Rinnovato il sistema di qualificazione per impresee lavoratori nel settore edile

A partire dal 1° maggio 2024, con l’entrata in vigore della legge n. 56, che converte il decreto-legge n. 19 del 2 marzo 2024, viene introdotto un significativo aggiornamento legislativo focalizzato sulla sicurezza nei luoghi di lavoro. In particolare, viene istituito un sistema di qualificazione delle imprese e dei lavoratori operanti nei cantieri, noto come “patente a punti”, mirato a contrastare il lavoro irregolare e a intensificare la vigilanza sulla salute e sicurezza sul lavoro.

Dettagli del sistema di qualificazione

Dal 1° ottobre 2024, tutte le imprese e i lavoratori autonomi che intendono operare in cantieri temporanei o mobili dovranno essere in possesso di una “patente a punti” che attesta il rispetto di specifici criteri di sicurezza e formazione. Questa patente si basa su un sistema di crediti: partendo da un punteggio iniziale di 30 crediti, le attività possono continuare a operare finché mantengono un minimo di 15 crediti. I requisiti per ottenere e mantenere la patente includono l’iscrizione alla camera di commercio, l’adempimento agli obblighi formativi previsti dalla legge e il possesso di un documento di regolarità contributiva e fiscale.

Perdita e recupero di punti

La patente a punti può subire decurtazioni a seguito di violazioni delle norme di sicurezza. Ad esempio, la mancata elaborazione del documento di valutazione dei rischi o l’omessa formazione dei lavoratori sono infrazioni che portano a una perdita di crediti. Dopo una revoca, è possibile richiedere una nuova patente trascorsi dodici mesi, dimostrando di aver corretto le mancanze che hanno portato alla sanzione.
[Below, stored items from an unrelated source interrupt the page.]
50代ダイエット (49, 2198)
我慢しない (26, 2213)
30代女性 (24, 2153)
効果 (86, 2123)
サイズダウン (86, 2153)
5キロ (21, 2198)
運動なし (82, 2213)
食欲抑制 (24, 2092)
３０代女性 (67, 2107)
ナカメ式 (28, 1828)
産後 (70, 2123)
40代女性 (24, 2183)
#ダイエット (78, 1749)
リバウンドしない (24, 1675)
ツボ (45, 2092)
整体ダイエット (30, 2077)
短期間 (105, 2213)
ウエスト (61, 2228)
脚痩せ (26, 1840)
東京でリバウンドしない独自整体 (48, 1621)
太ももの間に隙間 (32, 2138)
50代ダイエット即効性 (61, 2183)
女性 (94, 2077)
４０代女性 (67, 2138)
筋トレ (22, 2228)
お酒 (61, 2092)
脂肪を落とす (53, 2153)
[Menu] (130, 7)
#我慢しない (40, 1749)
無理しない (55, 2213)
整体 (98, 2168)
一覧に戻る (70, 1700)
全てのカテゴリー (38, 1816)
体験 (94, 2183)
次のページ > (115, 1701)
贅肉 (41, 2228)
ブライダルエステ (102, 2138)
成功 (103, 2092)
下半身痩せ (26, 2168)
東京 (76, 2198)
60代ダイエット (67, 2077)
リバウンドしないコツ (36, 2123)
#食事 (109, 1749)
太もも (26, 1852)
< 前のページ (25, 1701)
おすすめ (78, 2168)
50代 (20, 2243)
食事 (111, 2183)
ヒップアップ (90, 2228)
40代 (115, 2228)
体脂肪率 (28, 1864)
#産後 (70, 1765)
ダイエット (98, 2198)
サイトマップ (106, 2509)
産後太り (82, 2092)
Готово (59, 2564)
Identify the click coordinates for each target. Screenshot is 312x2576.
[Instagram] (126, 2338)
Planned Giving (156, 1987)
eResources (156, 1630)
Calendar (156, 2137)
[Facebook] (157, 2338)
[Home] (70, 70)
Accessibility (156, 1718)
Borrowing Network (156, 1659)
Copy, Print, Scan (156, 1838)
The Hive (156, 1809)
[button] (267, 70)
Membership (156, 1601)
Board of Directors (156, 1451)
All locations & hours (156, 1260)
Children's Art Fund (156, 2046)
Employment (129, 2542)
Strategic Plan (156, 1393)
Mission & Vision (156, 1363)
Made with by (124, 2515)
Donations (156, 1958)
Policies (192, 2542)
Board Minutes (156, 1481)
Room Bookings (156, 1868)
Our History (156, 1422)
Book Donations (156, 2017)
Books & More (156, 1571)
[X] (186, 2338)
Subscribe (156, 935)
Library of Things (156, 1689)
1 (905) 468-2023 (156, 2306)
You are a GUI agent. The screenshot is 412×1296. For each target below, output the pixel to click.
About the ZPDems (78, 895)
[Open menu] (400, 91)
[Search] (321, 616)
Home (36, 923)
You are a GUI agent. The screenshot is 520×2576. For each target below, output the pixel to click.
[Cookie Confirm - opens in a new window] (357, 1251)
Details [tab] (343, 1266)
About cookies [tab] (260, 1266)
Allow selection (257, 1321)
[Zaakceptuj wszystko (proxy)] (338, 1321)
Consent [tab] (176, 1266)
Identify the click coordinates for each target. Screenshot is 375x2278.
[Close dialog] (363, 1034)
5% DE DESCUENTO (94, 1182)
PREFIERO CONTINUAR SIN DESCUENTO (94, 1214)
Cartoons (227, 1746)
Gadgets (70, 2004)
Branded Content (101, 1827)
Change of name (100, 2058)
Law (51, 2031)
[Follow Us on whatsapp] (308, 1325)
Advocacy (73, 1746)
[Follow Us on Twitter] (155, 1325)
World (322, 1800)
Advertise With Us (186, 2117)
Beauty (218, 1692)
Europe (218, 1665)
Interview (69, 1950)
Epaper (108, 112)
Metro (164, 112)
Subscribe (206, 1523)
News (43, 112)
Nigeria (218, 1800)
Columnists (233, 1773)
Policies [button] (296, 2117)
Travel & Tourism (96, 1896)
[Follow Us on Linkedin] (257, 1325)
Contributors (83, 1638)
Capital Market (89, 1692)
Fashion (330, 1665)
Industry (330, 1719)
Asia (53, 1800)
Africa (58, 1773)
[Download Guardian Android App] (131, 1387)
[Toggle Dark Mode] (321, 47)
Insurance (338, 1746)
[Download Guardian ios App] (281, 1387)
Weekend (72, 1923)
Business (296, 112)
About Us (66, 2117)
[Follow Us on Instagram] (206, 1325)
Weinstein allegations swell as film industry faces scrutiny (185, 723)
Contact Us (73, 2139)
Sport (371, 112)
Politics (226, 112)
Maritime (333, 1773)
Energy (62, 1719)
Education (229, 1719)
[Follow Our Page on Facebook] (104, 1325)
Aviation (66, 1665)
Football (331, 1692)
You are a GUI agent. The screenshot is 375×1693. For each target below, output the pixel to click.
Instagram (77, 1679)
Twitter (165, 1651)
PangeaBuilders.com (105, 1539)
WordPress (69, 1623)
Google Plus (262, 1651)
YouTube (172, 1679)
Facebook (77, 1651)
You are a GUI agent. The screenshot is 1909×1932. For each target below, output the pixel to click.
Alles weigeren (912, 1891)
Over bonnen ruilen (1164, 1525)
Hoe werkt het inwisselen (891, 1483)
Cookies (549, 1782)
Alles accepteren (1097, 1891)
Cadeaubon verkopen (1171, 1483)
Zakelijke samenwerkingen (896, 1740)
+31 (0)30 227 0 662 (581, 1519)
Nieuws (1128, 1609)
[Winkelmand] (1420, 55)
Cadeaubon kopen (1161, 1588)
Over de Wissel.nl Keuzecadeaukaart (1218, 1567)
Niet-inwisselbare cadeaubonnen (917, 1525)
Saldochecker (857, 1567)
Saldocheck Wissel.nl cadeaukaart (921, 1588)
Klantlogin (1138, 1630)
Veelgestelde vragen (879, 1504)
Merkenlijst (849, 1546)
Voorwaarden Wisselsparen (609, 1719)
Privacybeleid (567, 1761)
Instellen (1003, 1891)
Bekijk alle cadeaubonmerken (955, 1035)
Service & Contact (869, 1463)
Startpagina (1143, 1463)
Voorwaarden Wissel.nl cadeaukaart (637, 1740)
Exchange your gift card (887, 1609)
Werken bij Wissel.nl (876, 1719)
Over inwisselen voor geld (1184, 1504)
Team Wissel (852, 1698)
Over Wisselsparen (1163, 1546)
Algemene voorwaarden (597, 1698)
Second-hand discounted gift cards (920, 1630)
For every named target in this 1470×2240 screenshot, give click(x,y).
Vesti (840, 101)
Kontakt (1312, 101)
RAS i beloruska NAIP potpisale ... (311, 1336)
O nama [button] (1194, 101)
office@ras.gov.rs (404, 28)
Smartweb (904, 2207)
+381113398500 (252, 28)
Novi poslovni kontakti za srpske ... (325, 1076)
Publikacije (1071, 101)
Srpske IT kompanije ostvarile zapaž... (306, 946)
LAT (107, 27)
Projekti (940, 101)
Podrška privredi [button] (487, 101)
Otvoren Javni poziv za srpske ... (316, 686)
Applicazione nel settore edile

La verifica della patente a punti diventa un obbligo per il committente o il responsabile dei lavori a partire dal 1° ottobre 2024, con l’obiettivo di garantire che tutte le imprese e i lavoratori coinvolti nei cantieri rispettino gli elevati standard di sicurezza richiesti. Questo approccio rafforza la responsabilità dei committenti e mira a migliorare significativamente la sicurezza complessiva nei cantieri.

Sanzioni per la mancanza della patente

Operare senza la patente a punti o con un punteggio inferiore al minimo richiesto comporta sanzioni severe, tra cui multe significative (fino al 10% del valore dei lavori e non meno di 6.000 euro) e l’esclusione dai lavori pubblici per un periodo di sei mesi. Ulteriori sanzioni pecuniarie sono previste per i committenti che non verificano il possesso della patente da parte delle imprese e dei lavoratori autonomi coinvolti. L’introduzione della patente a punti è decisamente un passo avanti nella regolamentazione della sicurezza nei cantieri, mirando a creare un ambiente di lavoro più sicuro e regolamentato. Le imprese e i lavoratori sono incentivati a mantenere alti standard di sicurezza per evitare penalità e garantire la continuità operativa nel settore delle costruzioni.